江北の軍糧は逼迫し、鄭采が両淮運司の銀を横取りするなど混乱が続いた。史可法は淮揚両関の税を諸鎮で分配する案を上奏するも馬士英に握りつぶされ、戸部の再三の上奏でようやく許可された。さらに史可法は北使との和議が破れたことや、藩鎮同士の私怨による内紛を戒め、皇帝が先帝の恩を思い将士を励ますべきことを説く上奏を行ったが、馬士英は阮大鋮に惑わされて正論を退け、票も批もせぬまま放置した。

弘光帝の淫楽と馬・阮の専権

馬士英・阮大鋮は童男女を弘光帝に献じて歓心を買い、宮中での酒宴で弘光が童女を死なせる事件も起きたが誰も咎めなかった。阮大鋮は兵部侍郎として江防を任じられながら実際は馬士英と結んで朝政を左右し、同年の蔡奕琛も入閣した。
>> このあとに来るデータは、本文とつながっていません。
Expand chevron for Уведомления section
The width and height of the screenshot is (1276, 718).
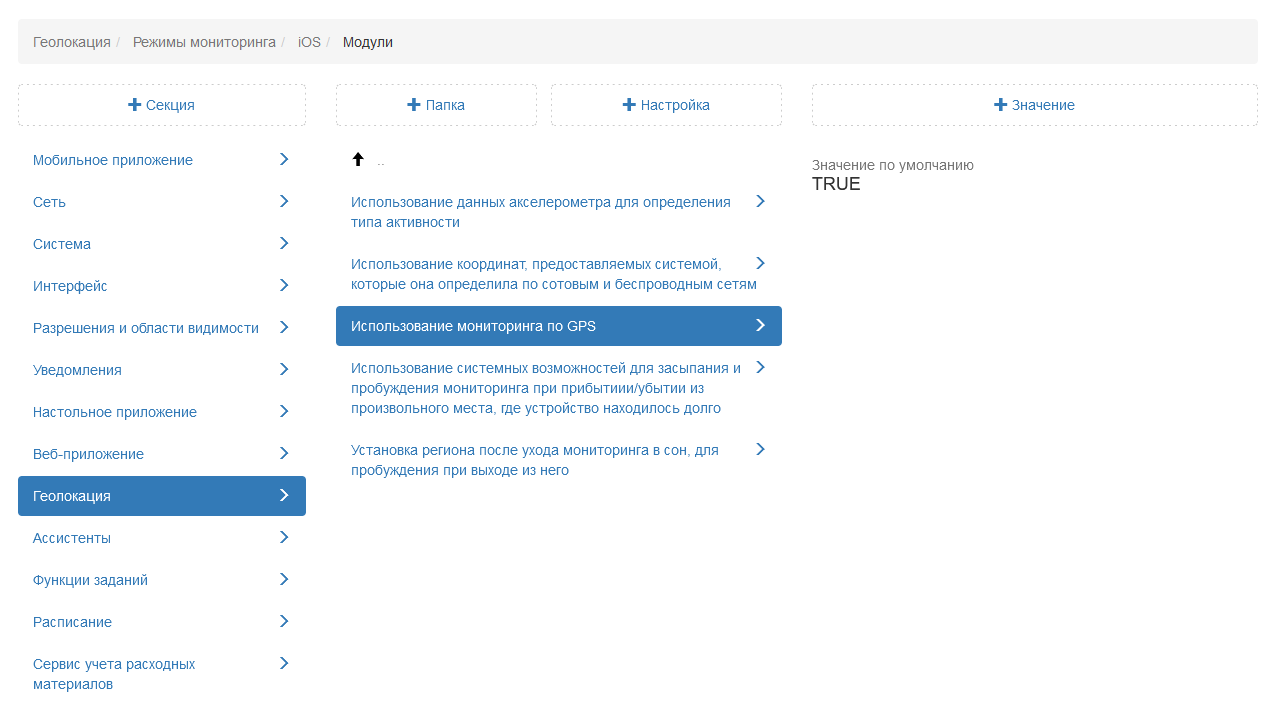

二月、弘光は阮大鋮に蟒龍玉帯を賜り、大鋮は得意満面で東林・復社を罵り自らの栄達を誇示した。

阮大鋮の縁故登用と逆案の復活工作

阮大鋮は馬士英に取り入り同郷・縁者の越其傑・田仰・楊文驄らを要職に就け、自らも息子や楊文驄の子を統兵の任に就けさせた。さらに楊維垣に「三朝要典」の復活と、王之寀・孫慎行・楊漣らを断罪する内容の上奏をさせ、逆案(魏忠賢一派の断罪)の見直しを図った。弘光はこれらをことごとく許可した。

童生納銀の強制と反発

馬士英は軍費調達のため童生に銀納を課したが、州県では半納半考など抜け道が広まり、次第に誰も納めなくなった。阮大鋮は復社の若者が煽動していると断じ、馬士英は溧陽知県李思謨を処罰しようとしたが、李思謨は潔く辞職し、人々はこれを称えた。

阮大鋮の兵部尚書昇進と東林弾圧の激化

阮大鋮はほどなく兵部尚書に昇進し、逆案被害者への恤典を求める上奏をさせた。礼部尚書顧錫疇は讒言により罷免され、文震孟の諡号を巡る論争も起きた。阮大鋮は復社文人の書物を扱う書坊の主人蔡益所を投獄して死なせ、吳応箕は難を逃れて広東へ、文震孟も官を辞して郷里に帰った。馬士英はもともと魏党ではなかったが、阮大鋮・張捷・楊維垣らに主導権を奪われ、正人君子は排斥されて名ばかりの官に甘んじ、馬士英自身も孤立していった。

評語

作者は、天が明に亡国の兆しを与えたのは闖賊の弑逆のみによるものではなく、阮大鋮のような姦臣を残し国を滅ぼす奇禍を招いたことにあると論じている。